---------- Input material ----------

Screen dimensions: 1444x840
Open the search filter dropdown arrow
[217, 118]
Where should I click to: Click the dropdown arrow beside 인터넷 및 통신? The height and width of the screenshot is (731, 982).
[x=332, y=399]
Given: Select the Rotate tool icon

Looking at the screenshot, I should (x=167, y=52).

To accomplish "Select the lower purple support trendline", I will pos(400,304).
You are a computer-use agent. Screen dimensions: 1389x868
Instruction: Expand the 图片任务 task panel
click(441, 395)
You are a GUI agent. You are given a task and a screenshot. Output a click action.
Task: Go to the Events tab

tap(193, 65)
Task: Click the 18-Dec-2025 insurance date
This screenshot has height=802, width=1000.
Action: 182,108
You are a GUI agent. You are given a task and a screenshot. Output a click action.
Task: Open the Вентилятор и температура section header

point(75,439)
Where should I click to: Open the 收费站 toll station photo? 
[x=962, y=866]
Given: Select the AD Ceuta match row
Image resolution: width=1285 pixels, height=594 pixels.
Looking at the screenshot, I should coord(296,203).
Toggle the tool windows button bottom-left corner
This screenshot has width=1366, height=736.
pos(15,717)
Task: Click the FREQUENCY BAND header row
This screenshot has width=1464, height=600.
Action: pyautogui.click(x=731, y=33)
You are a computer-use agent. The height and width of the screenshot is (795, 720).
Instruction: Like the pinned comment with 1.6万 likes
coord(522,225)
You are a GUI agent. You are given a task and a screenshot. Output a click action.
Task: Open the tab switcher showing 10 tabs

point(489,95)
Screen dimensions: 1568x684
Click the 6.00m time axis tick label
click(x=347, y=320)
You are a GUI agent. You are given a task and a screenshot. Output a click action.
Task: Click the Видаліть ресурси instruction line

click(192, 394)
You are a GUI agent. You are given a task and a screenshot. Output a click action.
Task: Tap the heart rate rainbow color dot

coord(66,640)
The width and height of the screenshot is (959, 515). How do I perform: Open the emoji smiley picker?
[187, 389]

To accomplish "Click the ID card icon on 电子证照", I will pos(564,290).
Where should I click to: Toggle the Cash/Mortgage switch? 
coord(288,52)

----------

- **Task details**
Reproduce the listing from its first line through the line containing "point(489,95)", renaming "GUI agent" to "screen agent" and leaving everything else unchanged.

- **In response**
Screen dimensions: 1444x840
Open the search filter dropdown arrow
[217, 118]
Where should I click to: Click the dropdown arrow beside 인터넷 및 통신? The height and width of the screenshot is (731, 982).
[x=332, y=399]
Given: Select the Rotate tool icon

Looking at the screenshot, I should (x=167, y=52).

To accomplish "Select the lower purple support trendline", I will pos(400,304).
You are a computer-use agent. Screen dimensions: 1389x868
Instruction: Expand the 图片任务 task panel
click(441, 395)
You are a screen agent. You are given a task and a screenshot. Output a click action.
Task: Go to the Events tab

tap(193, 65)
Task: Click the 18-Dec-2025 insurance date
This screenshot has height=802, width=1000.
Action: 182,108
You are a screen agent. You are given a task and a screenshot. Output a click action.
Task: Open the Вентилятор и температура section header

point(75,439)
Where should I click to: Open the 收费站 toll station photo? 
[x=962, y=866]
Given: Select the AD Ceuta match row
Image resolution: width=1285 pixels, height=594 pixels.
Looking at the screenshot, I should coord(296,203).
Toggle the tool windows button bottom-left corner
This screenshot has width=1366, height=736.
pos(15,717)
Task: Click the FREQUENCY BAND header row
This screenshot has width=1464, height=600.
Action: pyautogui.click(x=731, y=33)
You are a computer-use agent. The height and width of the screenshot is (795, 720).
Instruction: Like the pinned comment with 1.6万 likes
coord(522,225)
You are a screen agent. You are given a task and a screenshot. Output a click action.
Task: Open the tab switcher showing 10 tabs

point(489,95)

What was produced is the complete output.